Ángel Gabilondo
Dormir un rato
Velar el sueño de alguien, sobre todo si es el de un ser querido, es vigilar su ausencia, escuchar su silencio y proteger su vulnerabilidad.
A veces nada nos tiene más vivos, ni más despiertos, que dormir un rato. No me refiero, sin más, a descansar. Entre otras razones, porque para ello hay que medir bien los tiempos, algunos de los cuales no nos pertenecen. Tampoco lo decisivo parece detenerse, ya que, en muchas ocasiones, eso es interrumpir. Sin duda, también se trata de algo así.

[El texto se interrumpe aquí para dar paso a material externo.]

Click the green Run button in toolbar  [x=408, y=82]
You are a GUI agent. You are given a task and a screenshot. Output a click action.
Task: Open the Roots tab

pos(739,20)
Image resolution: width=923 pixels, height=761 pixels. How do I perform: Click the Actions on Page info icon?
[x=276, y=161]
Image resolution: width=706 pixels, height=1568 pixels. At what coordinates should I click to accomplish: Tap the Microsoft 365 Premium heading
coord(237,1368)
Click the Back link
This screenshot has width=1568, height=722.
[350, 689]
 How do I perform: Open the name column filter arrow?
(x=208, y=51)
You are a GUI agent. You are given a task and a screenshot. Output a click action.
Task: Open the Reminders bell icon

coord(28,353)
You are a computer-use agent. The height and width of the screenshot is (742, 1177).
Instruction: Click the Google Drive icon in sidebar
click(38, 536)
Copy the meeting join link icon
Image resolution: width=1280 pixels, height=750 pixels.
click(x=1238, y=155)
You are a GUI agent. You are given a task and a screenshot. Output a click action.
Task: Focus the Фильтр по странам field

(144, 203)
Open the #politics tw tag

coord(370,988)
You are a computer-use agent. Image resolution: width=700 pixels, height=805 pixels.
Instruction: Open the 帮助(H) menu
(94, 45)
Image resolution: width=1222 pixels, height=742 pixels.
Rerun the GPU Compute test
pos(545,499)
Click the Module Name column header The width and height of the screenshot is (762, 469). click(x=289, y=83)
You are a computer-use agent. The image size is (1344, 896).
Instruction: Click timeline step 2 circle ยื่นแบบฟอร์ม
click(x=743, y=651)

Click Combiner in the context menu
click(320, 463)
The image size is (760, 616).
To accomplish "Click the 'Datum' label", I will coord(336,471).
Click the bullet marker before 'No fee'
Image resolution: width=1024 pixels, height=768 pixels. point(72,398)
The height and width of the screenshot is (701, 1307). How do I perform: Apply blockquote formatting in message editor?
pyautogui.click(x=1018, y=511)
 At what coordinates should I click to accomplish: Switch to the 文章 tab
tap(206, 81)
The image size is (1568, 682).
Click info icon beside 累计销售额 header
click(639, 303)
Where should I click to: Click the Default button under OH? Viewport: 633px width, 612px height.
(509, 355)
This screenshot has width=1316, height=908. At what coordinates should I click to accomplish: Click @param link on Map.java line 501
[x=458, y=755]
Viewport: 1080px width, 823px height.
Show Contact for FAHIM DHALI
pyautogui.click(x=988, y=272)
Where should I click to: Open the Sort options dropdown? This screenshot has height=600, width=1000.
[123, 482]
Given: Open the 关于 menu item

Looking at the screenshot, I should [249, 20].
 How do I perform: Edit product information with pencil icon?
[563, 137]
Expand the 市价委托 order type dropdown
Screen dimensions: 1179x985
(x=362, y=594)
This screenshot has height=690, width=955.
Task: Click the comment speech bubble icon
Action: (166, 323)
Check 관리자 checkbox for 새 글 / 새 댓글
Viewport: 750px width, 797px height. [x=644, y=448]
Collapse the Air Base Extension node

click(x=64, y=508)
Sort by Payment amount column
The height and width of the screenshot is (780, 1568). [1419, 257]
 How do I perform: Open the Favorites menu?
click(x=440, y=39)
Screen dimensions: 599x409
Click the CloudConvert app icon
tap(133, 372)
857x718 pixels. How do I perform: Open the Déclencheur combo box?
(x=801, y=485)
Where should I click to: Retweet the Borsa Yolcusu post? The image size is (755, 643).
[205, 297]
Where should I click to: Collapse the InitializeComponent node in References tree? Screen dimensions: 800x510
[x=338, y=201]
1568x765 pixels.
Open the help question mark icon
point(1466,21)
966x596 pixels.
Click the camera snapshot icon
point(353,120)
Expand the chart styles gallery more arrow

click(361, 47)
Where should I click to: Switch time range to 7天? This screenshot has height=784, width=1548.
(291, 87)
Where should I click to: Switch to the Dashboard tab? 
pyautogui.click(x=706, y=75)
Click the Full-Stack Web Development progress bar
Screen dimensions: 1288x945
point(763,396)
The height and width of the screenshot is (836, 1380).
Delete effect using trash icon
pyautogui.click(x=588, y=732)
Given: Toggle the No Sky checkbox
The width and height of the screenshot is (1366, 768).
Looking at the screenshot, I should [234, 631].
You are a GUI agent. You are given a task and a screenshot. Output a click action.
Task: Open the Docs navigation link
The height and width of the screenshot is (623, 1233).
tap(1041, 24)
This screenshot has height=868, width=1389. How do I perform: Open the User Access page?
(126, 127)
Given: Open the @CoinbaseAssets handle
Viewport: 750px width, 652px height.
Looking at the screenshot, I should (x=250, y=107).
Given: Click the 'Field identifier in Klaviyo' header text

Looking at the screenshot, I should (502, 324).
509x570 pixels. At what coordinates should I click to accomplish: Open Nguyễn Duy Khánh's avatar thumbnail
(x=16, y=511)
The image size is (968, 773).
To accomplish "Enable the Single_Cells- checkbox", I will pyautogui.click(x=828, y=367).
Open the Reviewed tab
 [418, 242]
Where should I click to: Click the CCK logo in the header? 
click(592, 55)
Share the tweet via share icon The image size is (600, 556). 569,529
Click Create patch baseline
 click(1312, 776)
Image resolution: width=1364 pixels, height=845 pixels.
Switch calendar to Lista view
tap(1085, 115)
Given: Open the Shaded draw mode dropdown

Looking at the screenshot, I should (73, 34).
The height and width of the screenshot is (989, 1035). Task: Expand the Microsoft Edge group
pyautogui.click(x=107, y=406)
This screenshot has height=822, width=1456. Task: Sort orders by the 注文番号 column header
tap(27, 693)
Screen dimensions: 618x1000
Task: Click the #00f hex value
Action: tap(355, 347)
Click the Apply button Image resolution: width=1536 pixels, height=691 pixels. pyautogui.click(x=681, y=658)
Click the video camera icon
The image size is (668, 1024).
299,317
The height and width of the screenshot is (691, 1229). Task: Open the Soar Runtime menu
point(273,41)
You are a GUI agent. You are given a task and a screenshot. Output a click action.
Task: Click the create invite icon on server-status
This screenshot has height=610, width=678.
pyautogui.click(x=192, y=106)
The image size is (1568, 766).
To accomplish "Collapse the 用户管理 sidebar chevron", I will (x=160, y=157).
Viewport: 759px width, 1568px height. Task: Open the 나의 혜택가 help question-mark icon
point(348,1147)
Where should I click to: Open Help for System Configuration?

Necesito dormir un rato. Anteponerlo a cualquier otra ocupación es decisivo, incluso a todas. Y lo es suspender y suspenderse para respirar y callar y, sobreponerse a la vorágine de posibilidades y cuestiones que nos bullen sin cesar. Lograr hacerlo es un modo de dominio de sí, de cuidado de uno mismo, que nos reconforta. No me refiero al asalto del sueño, a su invasión, sino a ese dejar de lado otros quehaceres y ocupaciones. Aprendemos así mucho. Para empezar, que el trabajo no lo es todo y que, si estuviéramos equivocados, dormir un rato le convendría. Pero no nos mueven es esta ocasión los argumentos de la utilidad. Al dormir, anunciamos una despedida, la más decisiva, la de nosotros mismos. Siempre algo de nosotros se queda. En cierto modo, nos ausentamos, nos vamos. Por eso es tan entrañable, tan sorprendente, tan misterioso ver dormir a alguien a quien se quiere, y velar su sueño. Y pensar en él o en ella, y guardar silencio a su lado, hasta quizá soñar más incluso que quien duerme. Permanecer con alguien y caer rendidos juntos no significa darse por vencido, sino recomponer la mirada y empezar a ver no sólo con los ojos. Despedirse con afecto, como si fuera la última vez, que es tanto como la primera, es aguardar la posibilidad de verse sorprendido por algo inesperado, inaudito, del otro. Tiene el sueño un aire de sorbo fresco, de vez en cuando, de vez en vez, que nos alivia no sólo porque nos repara sino porque nos propicia una suerte de resurrección a la muerte de cada instante. Y tiene algo de gas el insomnio, una pérdida de oxígeno, un aire enrarecido, el anuncio de un fallecer de una vez por todas. Duermo. Me gusta acunarme con el silencio de tus palabras. No me importa reconocer que hay algo filial en ello, como si ese callar contara el cuento propicio para mi madurez. Y escucho tu silencio mientras siento tu presencia, aunque no estés. Y duermo, tal vez, en tus brazos ausentes y próximos.